It has come to my attention that some people appear to be taking the utterings of Dr. Von D a little too seriously and, dare I say it, expecting them to exhibit some form of logical thought progression. (Waves at Dr. Hrys Hones, he of the steel-trap mind and sharp wit!) I would therefore ask the reader to be aware of the following factors:
a) Dr. Von D is not a qualified Doctor. She is, in fact, not any kind of doctor because she is not REAL.
b) Anything said to originate from the mind of this person in fact is the creation of Dr Von D’s creator i.e. me. Thus, by nature, it is going to be more closely related to the half-baked, semi-thought-out utterings of a deranged mind than any form of true scientific hypothesis.
c) Apparant anomalies may arise.
To clarify that which may have been understood as a licence for hedonism in my previous entry, I did not actually say that the "ABSOLUTE top priority of life is to spend a reasonable amount of time… looking after the self". Also, I certainly did not mean to suggest that this self-care should be at the expense of communion with God. Evidently, taking my words out of the context of who I am and why I blog could cause this conclusion to be drawn, but it was not intended to be read in this way. For me, personally (and this is after all a blog, thus only a personal point of view) "looking after myself" includes spending time in prayer and Bible reading. This helps me to ‘realign’ myself spiritually, so that I relate better to the rest of life.
Naturally as Christians, our first allegience is, and should only be, to God. However, I was pressed out of the mould of "My personal welfare comes at the absolute bottom of the list of priorites and if I am enjoying myself then I cannot possibly be pleasing God"* brand of Christians. I do not think I am alone in this, in the Wiblogsphere or the wider world, so I use my alter ego as a way of dispensing some small antidote to this way of thinking. Obviously, those of a lazy, selfish and hedonsitic bent do not need to hear this, but I fear that there are more desperately weary, self-sacrificial Christians out there than there are selfish couch potatoes!

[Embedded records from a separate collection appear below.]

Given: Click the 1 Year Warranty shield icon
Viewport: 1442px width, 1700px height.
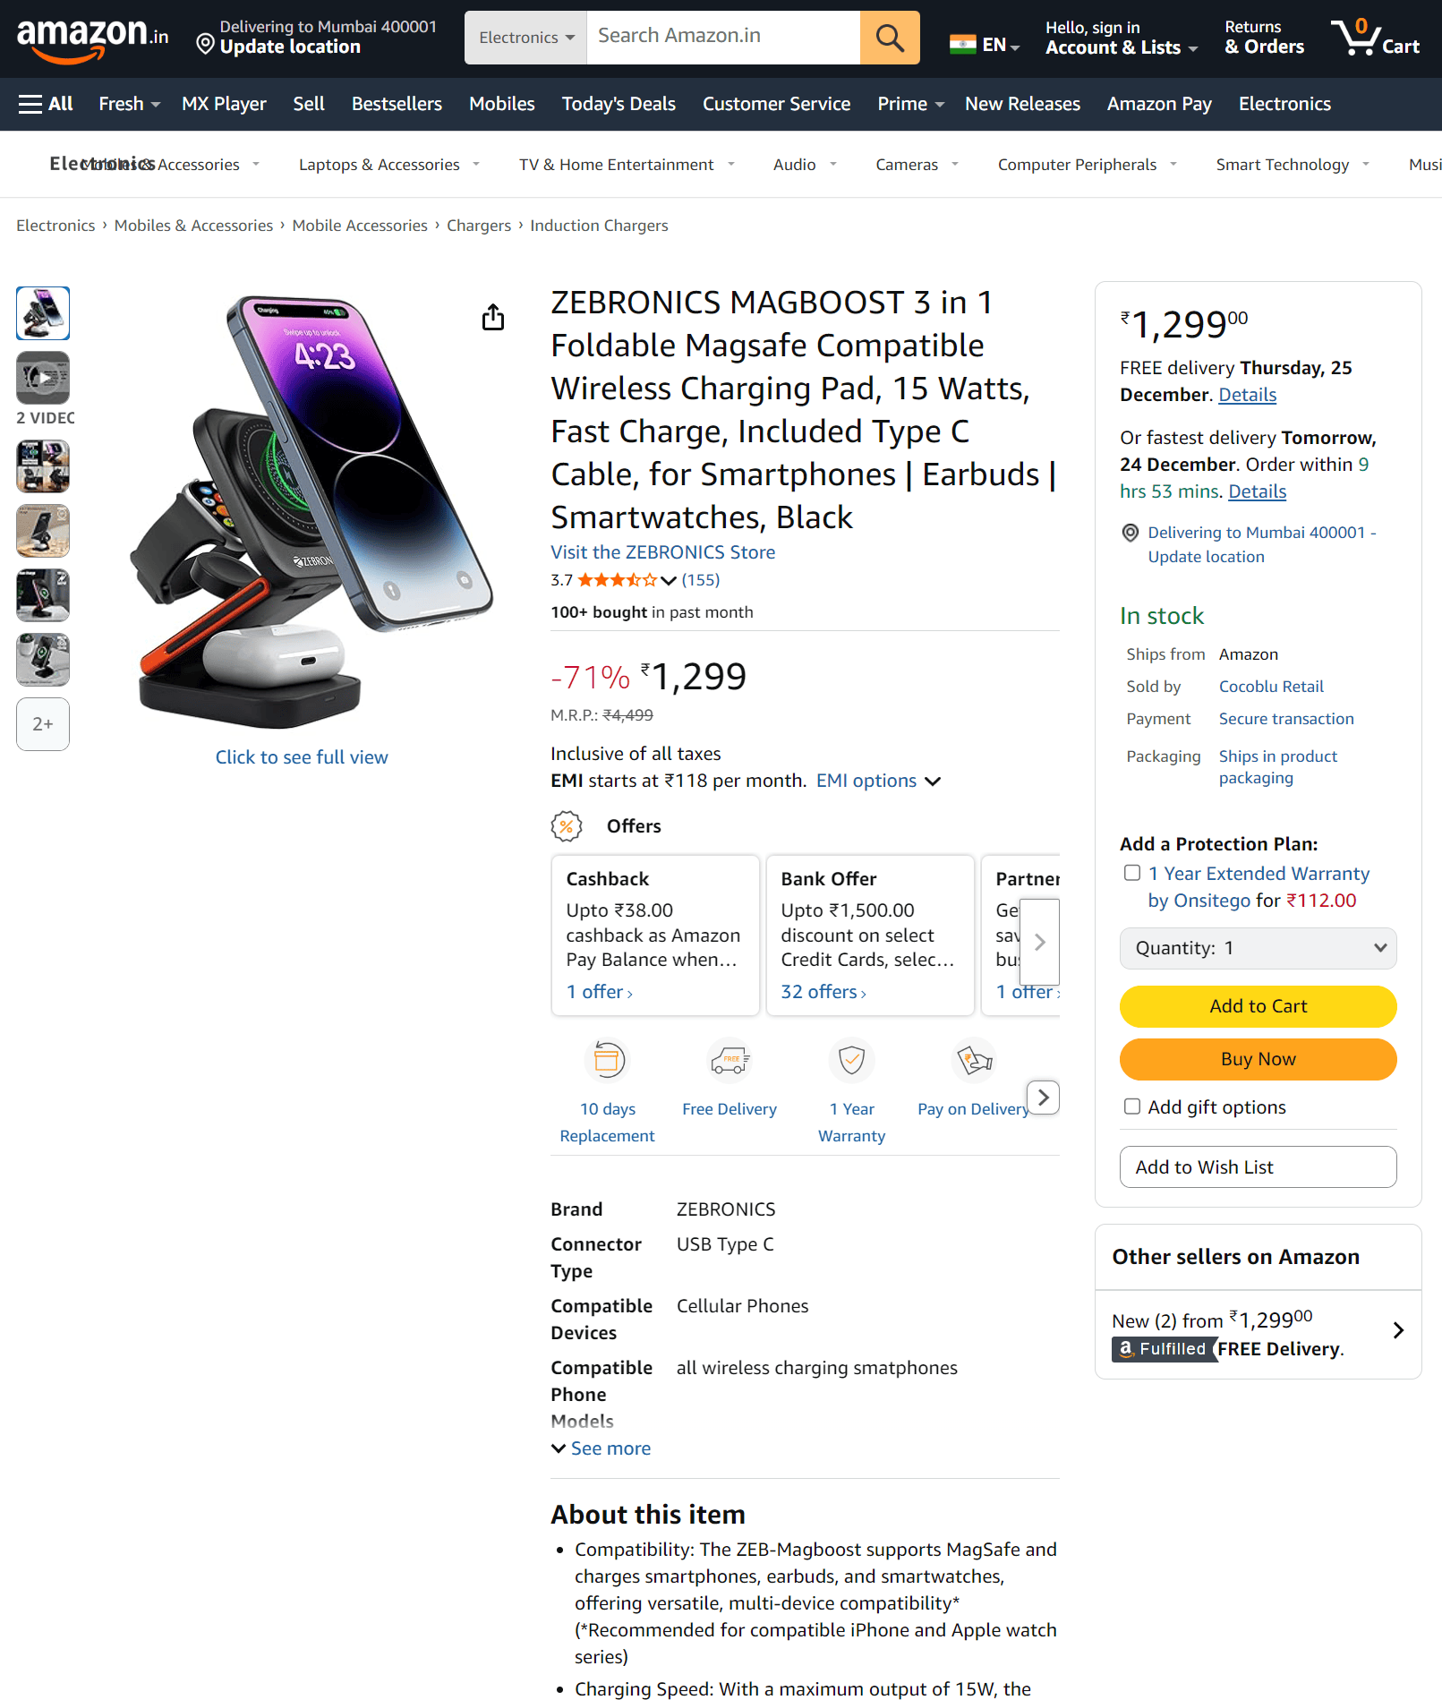Looking at the screenshot, I should [851, 1061].
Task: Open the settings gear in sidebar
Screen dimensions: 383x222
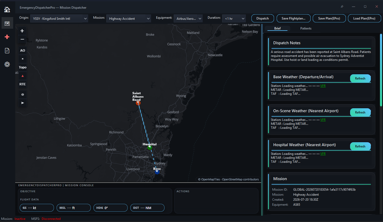Action: pyautogui.click(x=7, y=64)
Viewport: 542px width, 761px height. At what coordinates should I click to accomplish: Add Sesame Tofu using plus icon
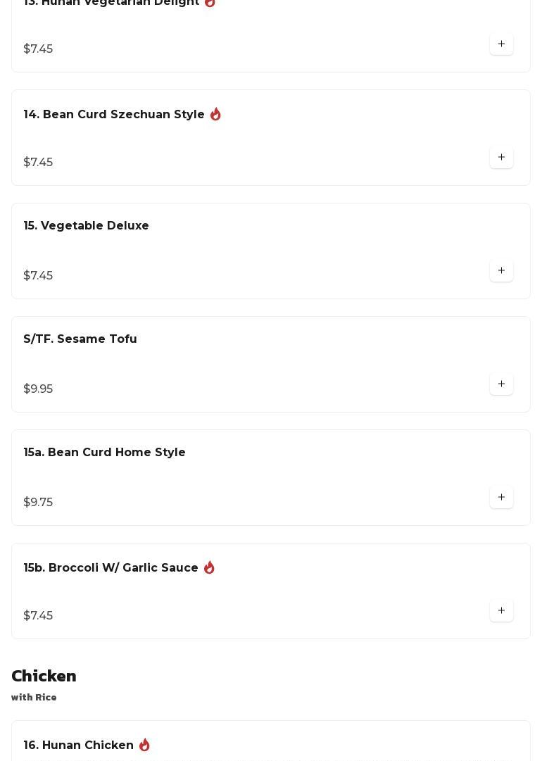pyautogui.click(x=501, y=384)
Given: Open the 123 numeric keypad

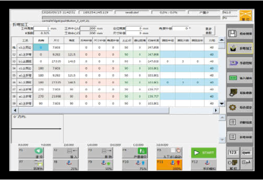Looking at the screenshot, I should (x=233, y=153).
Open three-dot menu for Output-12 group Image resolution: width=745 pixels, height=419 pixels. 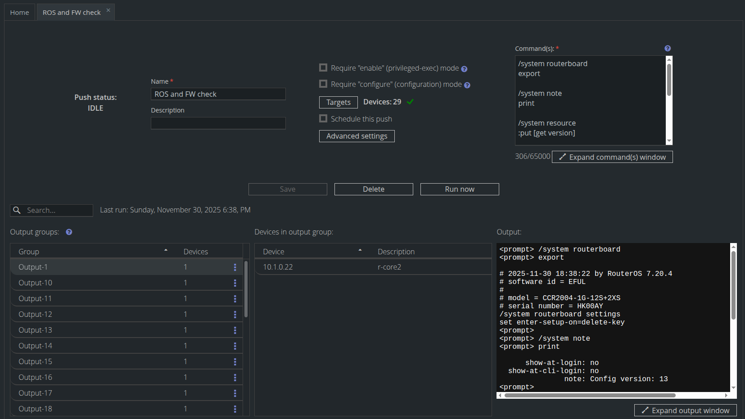pos(235,315)
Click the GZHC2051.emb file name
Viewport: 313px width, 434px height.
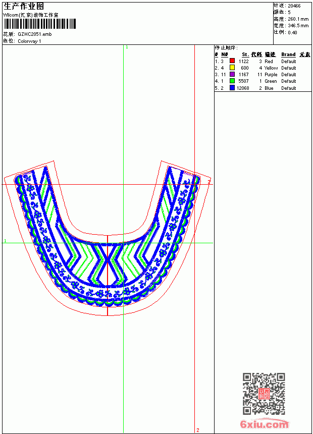35,34
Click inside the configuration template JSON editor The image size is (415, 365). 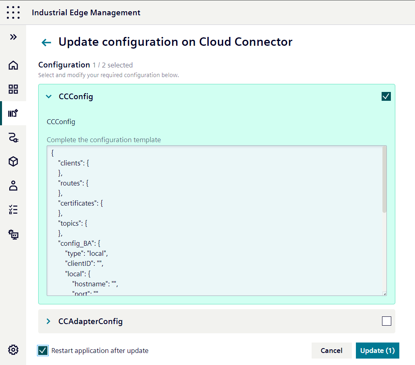213,221
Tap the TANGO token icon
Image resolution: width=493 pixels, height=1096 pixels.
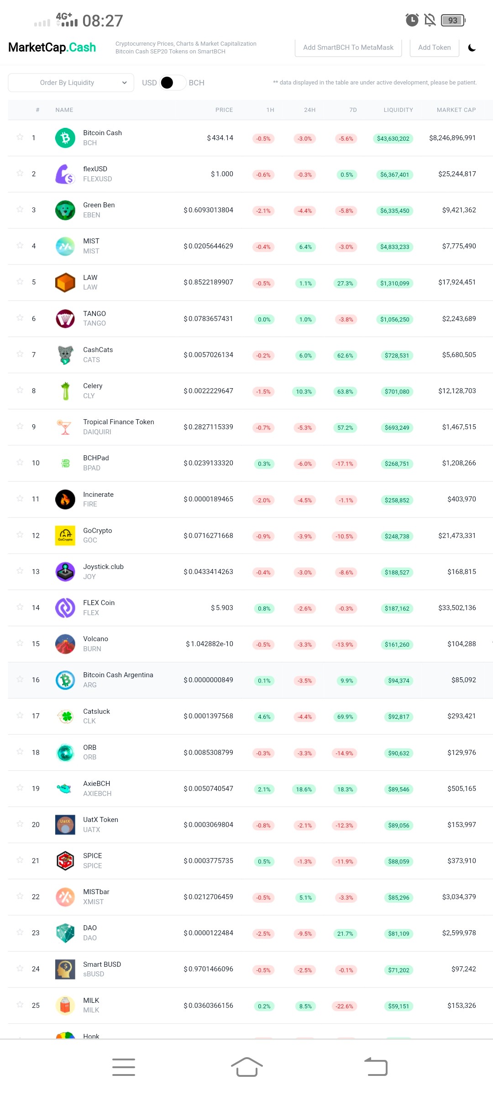65,318
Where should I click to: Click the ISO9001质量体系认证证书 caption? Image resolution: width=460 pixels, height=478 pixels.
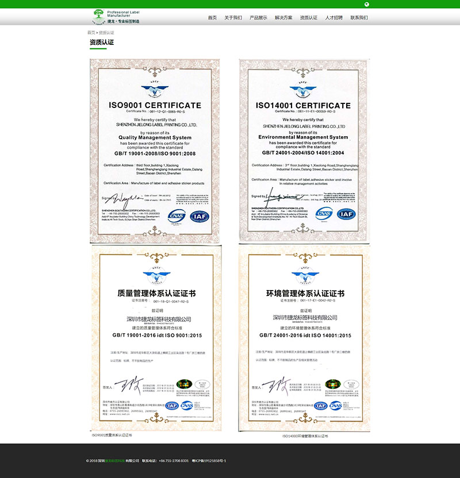point(112,435)
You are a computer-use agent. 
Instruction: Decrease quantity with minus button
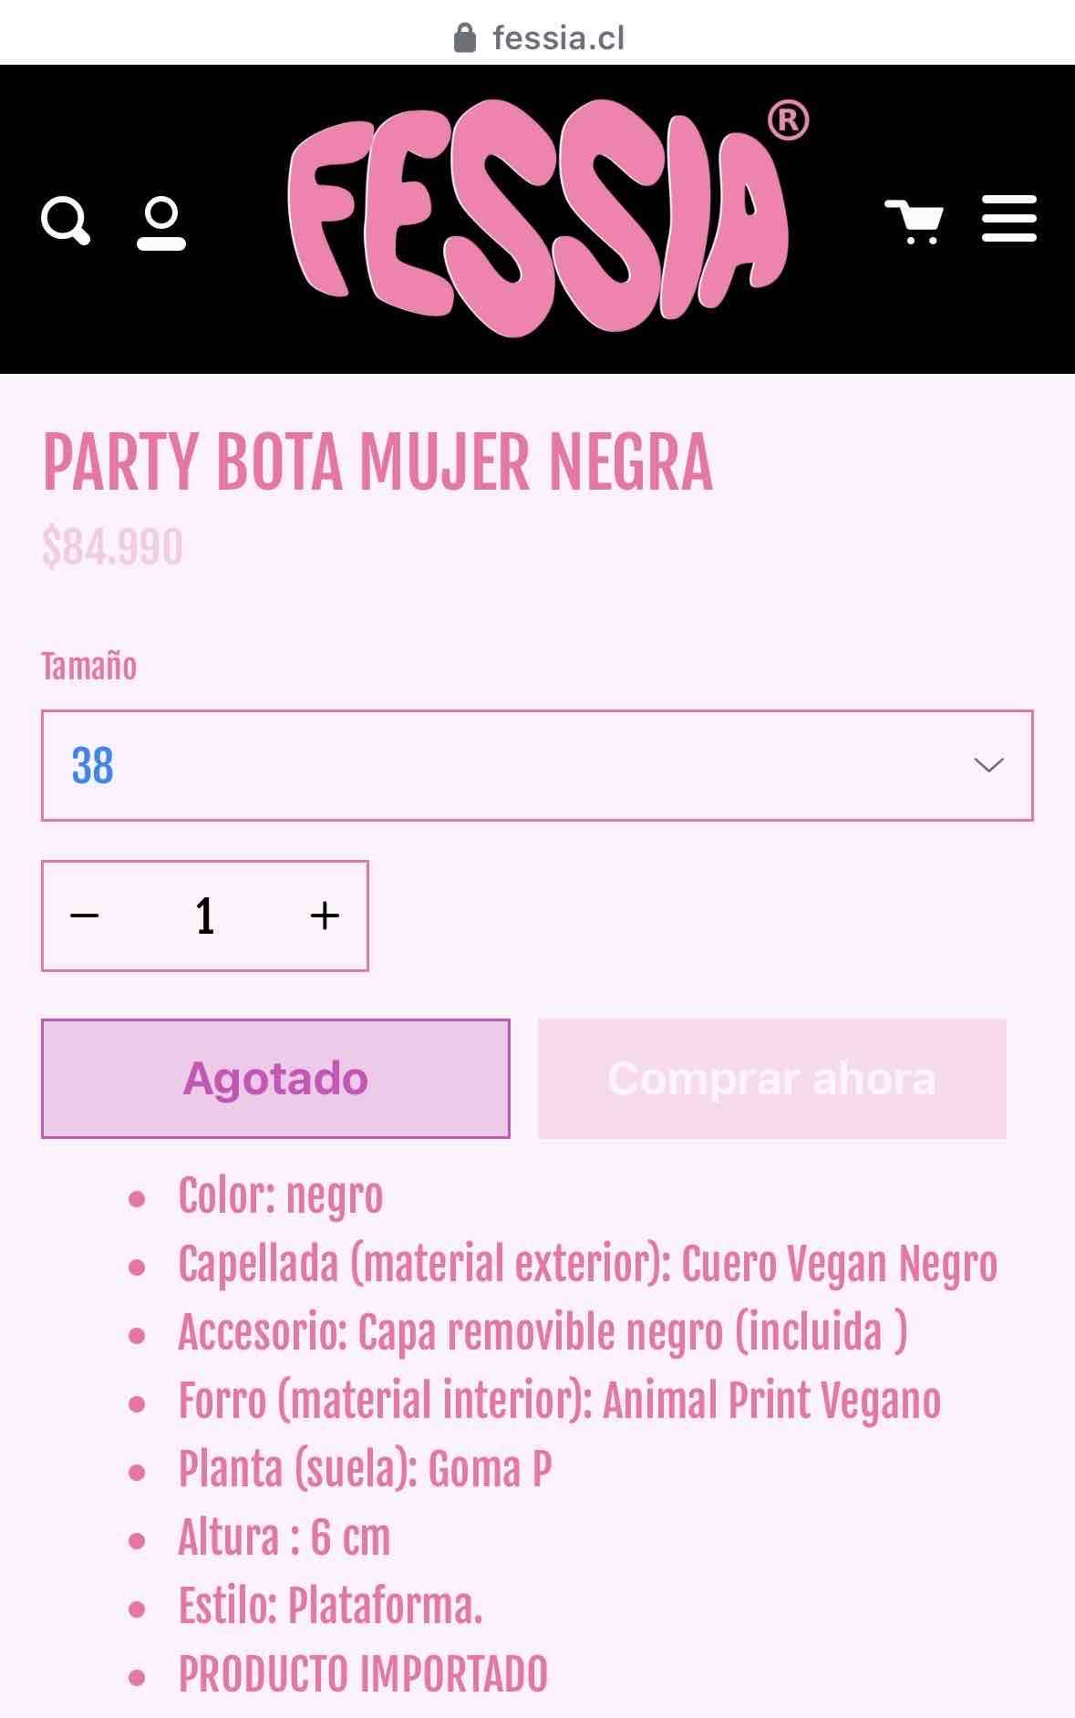coord(85,915)
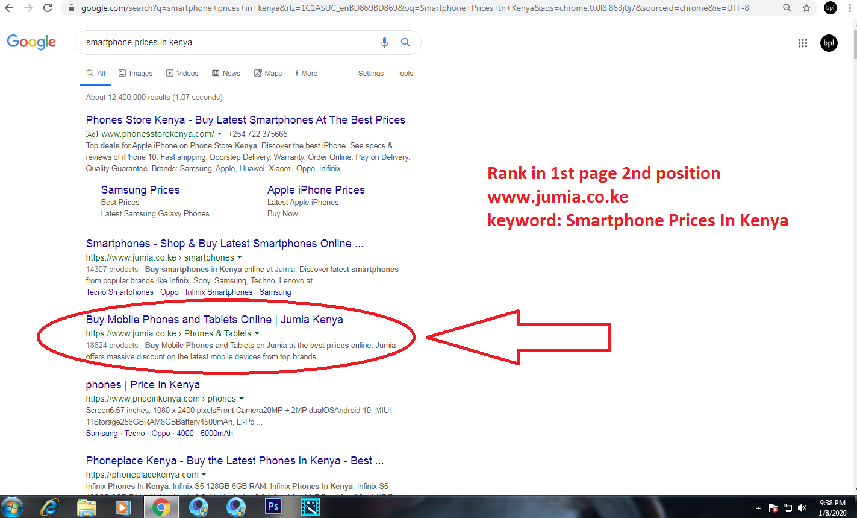Click the secure padlock in the address bar

[x=70, y=8]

*A clarificatin for Chas – this is the perverse logic behind the "I will not do this for X because I enjoy it" way of thinking. It is not that I fear doing something kind for X because I may enjoy it regardless of whether they will like it or not. It is more that I think my enjoyment of something may actually disqualify it as being worthwhile, regardless of the fact that it may well be a blessing for another. Perhaps this thinking is far too twisted for more sane minds than my own!